12.05.2009 | Pre-print

Ночной планетарий

К 34-35 годом, времени молодежных дружб и пирушек, наверное, относится знакомство папы с Яшей Сатуновским

                                         

Не помню, когда Яков Абрамович появился в нашем доме впервые, но не помню и такого времени, когда я его не знала. В тот момент, когда я его осознала, я его уже знала. Он входил быстро, был подтянут, под пиджаком всегда одет свитер, так как приезжал на холодной электричке. Приезжал он из подмосковного городка Электросталь. Изыски российской топонимики: гибрид Электры и мадам Сталь. Некоторые основания для такого скрещения есть – обе обожали своего отца, не любили мать и были насильно выданы замуж за нелюбимого и неравного человека.
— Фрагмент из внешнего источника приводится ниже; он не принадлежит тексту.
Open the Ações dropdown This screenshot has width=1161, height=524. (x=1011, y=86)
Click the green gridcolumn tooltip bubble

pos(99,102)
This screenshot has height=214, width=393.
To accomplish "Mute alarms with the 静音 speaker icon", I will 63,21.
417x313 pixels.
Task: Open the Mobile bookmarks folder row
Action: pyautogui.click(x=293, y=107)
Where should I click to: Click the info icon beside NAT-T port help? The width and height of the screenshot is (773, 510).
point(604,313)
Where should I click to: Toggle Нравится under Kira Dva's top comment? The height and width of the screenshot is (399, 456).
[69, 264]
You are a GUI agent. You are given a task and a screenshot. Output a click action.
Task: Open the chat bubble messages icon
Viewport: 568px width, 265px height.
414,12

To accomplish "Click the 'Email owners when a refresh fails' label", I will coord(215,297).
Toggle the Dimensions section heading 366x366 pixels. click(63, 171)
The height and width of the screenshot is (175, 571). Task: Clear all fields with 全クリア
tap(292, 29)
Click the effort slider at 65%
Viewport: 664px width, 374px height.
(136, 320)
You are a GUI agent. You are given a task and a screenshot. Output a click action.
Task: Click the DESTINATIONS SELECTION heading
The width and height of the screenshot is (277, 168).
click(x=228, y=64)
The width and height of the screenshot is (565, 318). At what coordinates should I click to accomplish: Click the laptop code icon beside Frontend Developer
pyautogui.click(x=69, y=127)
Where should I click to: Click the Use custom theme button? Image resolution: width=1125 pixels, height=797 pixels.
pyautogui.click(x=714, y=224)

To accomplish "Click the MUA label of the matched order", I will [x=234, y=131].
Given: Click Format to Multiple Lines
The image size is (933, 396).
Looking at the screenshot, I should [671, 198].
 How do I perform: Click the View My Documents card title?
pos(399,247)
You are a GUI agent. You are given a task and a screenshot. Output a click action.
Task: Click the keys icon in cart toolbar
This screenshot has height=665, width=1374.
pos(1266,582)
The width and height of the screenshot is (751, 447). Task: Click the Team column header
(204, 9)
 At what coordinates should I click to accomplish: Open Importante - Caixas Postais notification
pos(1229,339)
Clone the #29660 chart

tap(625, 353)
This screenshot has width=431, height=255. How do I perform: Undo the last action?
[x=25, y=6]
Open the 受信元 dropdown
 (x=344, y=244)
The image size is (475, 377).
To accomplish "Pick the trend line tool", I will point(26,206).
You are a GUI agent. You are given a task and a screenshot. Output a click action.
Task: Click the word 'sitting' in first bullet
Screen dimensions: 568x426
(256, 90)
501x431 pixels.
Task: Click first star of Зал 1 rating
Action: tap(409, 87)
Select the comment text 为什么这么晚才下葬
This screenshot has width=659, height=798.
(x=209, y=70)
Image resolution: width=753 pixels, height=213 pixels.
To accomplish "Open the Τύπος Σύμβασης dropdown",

В нашей квартире на Воробьевке часто и подолгу гостили немосковcкие люди. Но, Яков Абрамович, просидев часа два у папы в кабинете, торопился уходить. На Мосфильмовской жил его младший брат – кинооператор, Петр Абрамович Сатуновский или Петя, как звали его у нас в доме. Появлялись они и вместе, ни разу не помню, чтобы Яков Абрамович приезжал с женой. Из глухих родительских разговоров уловила, «как могут вместе жить два таких разных в культурном отношении человека?» Но так как разговоры эти не относились ко мне, то не могу с уверенностью сказать, что говорили о Якове Абрамовиче.  Папа его называл Сатуна.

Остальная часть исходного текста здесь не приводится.